■ Selected text:
────────────────────

Ways to Invest your Tax Return

For those who have received their tax return, but don't know the best way to invest it, here are a couple of smart ideas:

  1. Learn a new skill that benefits your career. Generally, spending less money can help improve your financial situation. You can also set goals to earn more money. Consider whether or not an online course or weekend conference will help enhance your career skills. Your improved talents can help earn you a promotion at work and eventually increase your weekly paycheck.

  2. Start an emergency fund. Many people, especially those living paycheck to paycheck, don't have enough money to build an emergency fund. A large tax refund can give you a great start. A general rule of thumb is that an emergency fund should eventually total between three to six months' worth of your living expenses. Even putting away a few hundred dollars is better than nothing. Getting started is the hard part. Once emergency savings are established, people often feel more motivated to continue growing that sum in order to prepare for unexpected financial setbacks in the future.

────────────────────

■ To do:
1 > Answer these questions about the piece on investing a tax return, one answer per line:
(a) What could an online course or weekend conference help enhance?
(b) How much should an emergency fund eventually total, as a general rule of thumb?
(c) What does the piece call the hard part of saving?
2 > For each statement, answer yes or no according to the piece on investing a tax return, and quote the words that decide it.
(a) An emergency fund should eventually equal a full year of living expenses.
(b) Improved talents can help earn a promotion at work.
(c) Setting aside only a few hundred dollars is not worth doing.
3 > Transcribe a passage from the piece on investing a tax return. Begin at the words "For those who" and stop after "your weekly paycheck.".

■ Stored data:
────────────────────

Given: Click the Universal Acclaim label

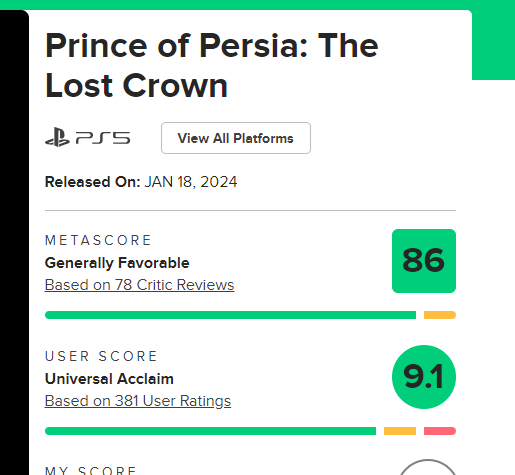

────────────────────

■ Problem solutions:
1 >
(a) Career skills
(b) Between three to six months' worth of your living expenses
(c) Getting started

2 >
(a) No: "an emergency fund should eventually total between three to six months' worth of your living expenses"
(b) Yes: "Your improved talents can help earn you a promotion at work"
(c) No: "Even putting away a few hundred dollars is better than nothing."

3 >
For those who have received their tax return, but don't know the best way to invest it, here are a couple of smart ideas:

  1. Learn a new skill that benefits your career. Generally, spending less money can help improve your financial situation. You can also set goals to earn more money. Consider whether or not an online course or weekend conference will help enhance your career skills. Your improved talents can help earn you a promotion at work and eventually increase your weekly paycheck.